## EXCERPT TO READ:
-- BEGIN --

Summary: | 碩士 === 國立中正大學 === 電機工程所 === 93 === In H.264 video standard, intra and inter prediction are the most important components to increase the data compression ratio. The existing designs separate the intra and inter prediction so that the complexity in the controller is high. In addition, the intra prediction of existing designs does not provide a good solution to optimize the local memory required to buffer the neighboring reconstructed samples. Moreover, in order to support the interlaced video of H.264 main profile coding, we will face the design challenge of high computational complexity in the inter and intra prediction, which is the bottleneck in real-time realizing high quality video applications. The associated operations require a lot of memory bandwidth and occupy a lot of computation time, which motivates us to go on the research of designing a high performance, low cost, and low power design for H.264 motion compensation in this thesis.
The proposed predictive pixel compensator (PPC) of H.264 decoder IP core combines intra and inter prediction together to reduce the complexity in data processing and control circuit. In the proposed design, we adopt a shared adder-based architecture style that supports all of the 17 intra prediction modes for intra prediction generator. In addition, we have also adopted the concept of shared terms to reduce computational complexity in the intra prediction up to 50% computation. Besides, we have also proposed the distributed memory access to reduce the memory size by saving 44% memory cost needed for buffering the neighboring pixels.
In addition, a new inter prediction design is presented to reduce memory bandwidth and speed up calculation of interpolation. Through exploiting the data reuse between interpolation window of neighboring blocks, the proposed inter prediction generator can save about 50% of external memory bandwidth, and 23% of local memory access time. In addition, by applying 4x4-block based data parallelism and mixed six-tap FIR filter architecture for luma interpolation design, it can efficiently reduce the hardware cost up to 27% as compared with design [8,11]. As a result, the proposed design can achieve the throughput of 272K MBs/Sec at 87MHz. The synthesis result shows that the design achieves the maximum speed of 166 MHz. When we synthesize the proposed design at the clock constraint of 125MHz, the hardware cost is about 60854 gates under a 0.18μm CMOS technology, which achieves the real-time processing requirement for H.264 video decoding targeting at HD1080i format video@30Hz.
|

-- END --

## EXERCISE INSTRUCTIONS:
State whether each statement below agrees with the thesis summary above, answering yes or no and quoting the words of the summary that decide it.
1. The intra prediction generator supports all 17 intra prediction modes.
2. The inter prediction generator saves about 44% of external memory bandwidth.
3. The synthesis result gives a maximum speed of 125 MHz.

## DATA SECTION:
-- BEGIN --

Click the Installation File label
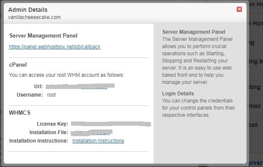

-- END --

## RESULT BELOW:
1. Yes: "supports all of the 17 intra prediction modes for intra prediction generator"
2. No: "the proposed inter prediction generator can save about 50% of external memory bandwidth"
3. No: "The synthesis result shows that the design achieves the maximum speed of 166 MHz."